Exercise instructions -
Each line of the listing needs to be given again exactly.
++++++++++
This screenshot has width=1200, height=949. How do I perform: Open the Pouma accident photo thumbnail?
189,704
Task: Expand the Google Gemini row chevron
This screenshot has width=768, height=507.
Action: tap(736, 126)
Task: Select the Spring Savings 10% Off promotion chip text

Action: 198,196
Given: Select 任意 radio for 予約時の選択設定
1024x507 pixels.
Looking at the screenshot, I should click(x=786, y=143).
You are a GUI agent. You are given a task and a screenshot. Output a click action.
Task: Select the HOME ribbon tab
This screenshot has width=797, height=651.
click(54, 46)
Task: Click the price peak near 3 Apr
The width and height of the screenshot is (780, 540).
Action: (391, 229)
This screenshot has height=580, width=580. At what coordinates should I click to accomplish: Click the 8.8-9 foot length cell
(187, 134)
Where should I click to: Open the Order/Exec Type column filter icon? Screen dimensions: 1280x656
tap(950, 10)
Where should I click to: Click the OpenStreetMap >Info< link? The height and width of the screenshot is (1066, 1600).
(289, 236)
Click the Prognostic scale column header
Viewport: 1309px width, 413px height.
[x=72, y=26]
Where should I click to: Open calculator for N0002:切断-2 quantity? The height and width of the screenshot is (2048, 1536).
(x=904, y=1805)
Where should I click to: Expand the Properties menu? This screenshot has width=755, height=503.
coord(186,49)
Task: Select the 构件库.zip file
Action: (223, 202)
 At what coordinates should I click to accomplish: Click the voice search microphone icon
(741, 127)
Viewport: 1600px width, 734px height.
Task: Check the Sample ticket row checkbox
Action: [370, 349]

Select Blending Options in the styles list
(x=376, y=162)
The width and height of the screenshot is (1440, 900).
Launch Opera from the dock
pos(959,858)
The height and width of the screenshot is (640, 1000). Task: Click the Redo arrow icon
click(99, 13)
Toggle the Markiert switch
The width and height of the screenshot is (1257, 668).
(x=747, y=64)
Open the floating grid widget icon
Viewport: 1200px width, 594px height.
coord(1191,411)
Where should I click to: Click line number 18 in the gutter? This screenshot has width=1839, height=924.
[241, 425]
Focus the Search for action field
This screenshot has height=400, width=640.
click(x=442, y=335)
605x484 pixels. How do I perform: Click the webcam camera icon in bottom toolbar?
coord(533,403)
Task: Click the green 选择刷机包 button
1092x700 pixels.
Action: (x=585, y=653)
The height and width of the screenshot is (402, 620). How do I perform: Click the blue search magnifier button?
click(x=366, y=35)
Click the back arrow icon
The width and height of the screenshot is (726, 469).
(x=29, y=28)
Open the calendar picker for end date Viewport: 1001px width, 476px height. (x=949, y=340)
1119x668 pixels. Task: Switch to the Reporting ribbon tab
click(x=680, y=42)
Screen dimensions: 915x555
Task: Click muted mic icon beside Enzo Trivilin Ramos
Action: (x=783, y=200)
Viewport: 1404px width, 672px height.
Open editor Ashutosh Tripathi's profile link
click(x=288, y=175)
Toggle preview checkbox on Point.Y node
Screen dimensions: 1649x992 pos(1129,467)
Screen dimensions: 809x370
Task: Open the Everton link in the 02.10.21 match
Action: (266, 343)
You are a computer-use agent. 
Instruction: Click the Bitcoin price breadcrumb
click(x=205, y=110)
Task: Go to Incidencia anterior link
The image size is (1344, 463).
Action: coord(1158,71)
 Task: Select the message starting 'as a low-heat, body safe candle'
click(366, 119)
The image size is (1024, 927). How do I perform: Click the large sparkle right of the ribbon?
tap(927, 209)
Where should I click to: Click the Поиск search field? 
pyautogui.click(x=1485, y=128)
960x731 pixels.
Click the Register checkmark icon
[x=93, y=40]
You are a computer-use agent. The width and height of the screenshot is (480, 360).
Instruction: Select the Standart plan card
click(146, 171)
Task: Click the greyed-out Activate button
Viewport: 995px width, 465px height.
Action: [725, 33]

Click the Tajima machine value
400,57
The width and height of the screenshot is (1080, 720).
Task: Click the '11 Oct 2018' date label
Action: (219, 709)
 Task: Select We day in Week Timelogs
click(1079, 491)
++++++++++
Answer area -
This screenshot has width=1200, height=949. How do I perform: Open the Pouma accident photo thumbnail?
189,704
Task: Expand the Google Gemini row chevron
This screenshot has width=768, height=507.
Action: tap(736, 126)
Task: Select the Spring Savings 10% Off promotion chip text

Action: 198,196
Given: Select 任意 radio for 予約時の選択設定
1024x507 pixels.
Looking at the screenshot, I should click(x=786, y=143).
You are a GUI agent. You are given a task and a screenshot. Output a click action.
Task: Select the HOME ribbon tab
This screenshot has width=797, height=651.
click(54, 46)
Task: Click the price peak near 3 Apr
The width and height of the screenshot is (780, 540).
Action: (391, 229)
This screenshot has height=580, width=580. At what coordinates should I click to accomplish: Click the 8.8-9 foot length cell
(187, 134)
Where should I click to: Open the Order/Exec Type column filter icon? Screen dimensions: 1280x656
tap(950, 10)
Where should I click to: Click the OpenStreetMap >Info< link? The height and width of the screenshot is (1066, 1600).
(289, 236)
Click the Prognostic scale column header
Viewport: 1309px width, 413px height.
[x=72, y=26]
Where should I click to: Open calculator for N0002:切断-2 quantity? The height and width of the screenshot is (2048, 1536).
(x=904, y=1805)
Where should I click to: Expand the Properties menu? This screenshot has width=755, height=503.
coord(186,49)
Task: Select the 构件库.zip file
Action: (223, 202)
 At what coordinates should I click to accomplish: Click the voice search microphone icon
(741, 127)
Viewport: 1600px width, 734px height.
Task: Check the Sample ticket row checkbox
Action: [370, 349]

Select Blending Options in the styles list
(x=376, y=162)
The width and height of the screenshot is (1440, 900).
Launch Opera from the dock
pos(959,858)
The height and width of the screenshot is (640, 1000). Task: Click the Redo arrow icon
click(99, 13)
Toggle the Markiert switch
The width and height of the screenshot is (1257, 668).
(x=747, y=64)
Open the floating grid widget icon
Viewport: 1200px width, 594px height.
coord(1191,411)
Where should I click to: Click line number 18 in the gutter? This screenshot has width=1839, height=924.
[241, 425]
Focus the Search for action field
This screenshot has height=400, width=640.
click(x=442, y=335)
605x484 pixels. How do I perform: Click the webcam camera icon in bottom toolbar?
coord(533,403)
Task: Click the green 选择刷机包 button
1092x700 pixels.
Action: (x=585, y=653)
The height and width of the screenshot is (402, 620). How do I perform: Click the blue search magnifier button?
click(x=366, y=35)
Click the back arrow icon
The width and height of the screenshot is (726, 469).
(x=29, y=28)
Open the calendar picker for end date Viewport: 1001px width, 476px height. (x=949, y=340)
1119x668 pixels. Task: Switch to the Reporting ribbon tab
click(x=680, y=42)
Screen dimensions: 915x555
Task: Click muted mic icon beside Enzo Trivilin Ramos
Action: (x=783, y=200)
Viewport: 1404px width, 672px height.
Open editor Ashutosh Tripathi's profile link
click(x=288, y=175)
Toggle preview checkbox on Point.Y node
Screen dimensions: 1649x992 pos(1129,467)
Screen dimensions: 809x370
Task: Open the Everton link in the 02.10.21 match
Action: (266, 343)
You are a computer-use agent. 
Instruction: Click the Bitcoin price breadcrumb
click(x=205, y=110)
Task: Go to Incidencia anterior link
The image size is (1344, 463).
Action: coord(1158,71)
 Task: Select the message starting 'as a low-heat, body safe candle'
click(366, 119)
The image size is (1024, 927). How do I perform: Click the large sparkle right of the ribbon?
tap(927, 209)
Where should I click to: Click the Поиск search field? 
pyautogui.click(x=1485, y=128)
960x731 pixels.
Click the Register checkmark icon
[x=93, y=40]
You are a computer-use agent. The width and height of the screenshot is (480, 360).
Instruction: Select the Standart plan card
click(146, 171)
Task: Click the greyed-out Activate button
Viewport: 995px width, 465px height.
Action: [725, 33]

Click the Tajima machine value
400,57
The width and height of the screenshot is (1080, 720).
Task: Click the '11 Oct 2018' date label
Action: (219, 709)
 Task: Select We day in Week Timelogs
click(1079, 491)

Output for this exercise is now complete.